Mais cinq minutes plus tard, ce sont ses coups de balai à lui que j’ai entendus. Je suis descendu, et il avait un air illuminé. Il venait d’avoir une idée : « Dis-moi, Lucas. Ça existe, des poules avec une crète, ou c’est seulement les coqs qui en ont ? Parce que si jamais une poule peut avoir une crète, ça serait mieux pour le logo. Ça donnerait un côté un peu punk, moderne. Surtout avec les dents, en plus. Mène l’enquête. » Après toute une mâtinée de recherches, j’ai été le saluer avant d’aller manger, pour lui annoncer fièrement que certaines poules ont des crètes, généralement moins grandes que celles du coq et tombant sur le côté, car il leur manque un muscle fibro-élastique. Il a sauté de joie, absolument ravi : « Je le savais que c’était une bonne idée ! Tout ça, c’est un grand renouveau pour l’agence. On va faire une campagne de promotion en or ! » Pour l’épater un peu et lui montrer mes capacités d’enquête, j’ai ajouté qu’on ne sait pas tout à fait à quoi sert la crète chez la poule. En ce qui concerne le coq, elle permet d’attirer les femelles, surtout si elle est grande et bien rouge, mais chez la poule ce n’est pas le cas. Elle serait utile pour réguler la température. Lorsqu’il fait très chaud, le sang se refroidirait en montant dans la crète, et compenserait ainsi l’incapacité de cet animal à suer ou trouver le moindre moyen de se réfrigérer. Le gros Louis a paru fasciné, comme si je venais de lui dévoiler un grand secret de l’humanité. Je suis parti manger.

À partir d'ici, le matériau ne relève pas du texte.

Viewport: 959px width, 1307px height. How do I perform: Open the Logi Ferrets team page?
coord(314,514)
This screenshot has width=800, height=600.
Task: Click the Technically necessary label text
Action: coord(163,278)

Le contraste entre mon nouveau quotidien et celui d’un détective en bonne et due forme était véritablement colossal. Devant mon sandwich, j’ai compris que rester plus longtemps chez Gallier et confrères n’avait aucun sens. C’était tout simplement une perte de temps. J’ai hésité à présenter immédiatement ma démission, mais en réfléchissant j’ai pris une autre décision. Profitant d’un salaire démesuré par rapport au travail demandé — l’avantage d’avoir un patron vivant complètement dans sa bulle — j’allais pouvoir rapidement économiser la somme d’argent me permettant de me lancer. Et de me lancer comment ? Comme détective Lucas, de l’agence Luca & Lucas, tout simplement… Pourquoi perdre mon temps à passer lentement par toutes les étapes si je pouvais facilement les griller. Avec un peu d’argent de côté, je pouvais lancer ma propre agence depuis chez moi. Et au bout de quelques affaires, je louerais un bureau et terminerais vite par monter l’empire d’enquête privée dont j’avais toujours rêvé. Ça valait la peine de travailler quelques mois pour Gallier et confrères, afin d’économiser l’argent nécessaire à mon grand projet.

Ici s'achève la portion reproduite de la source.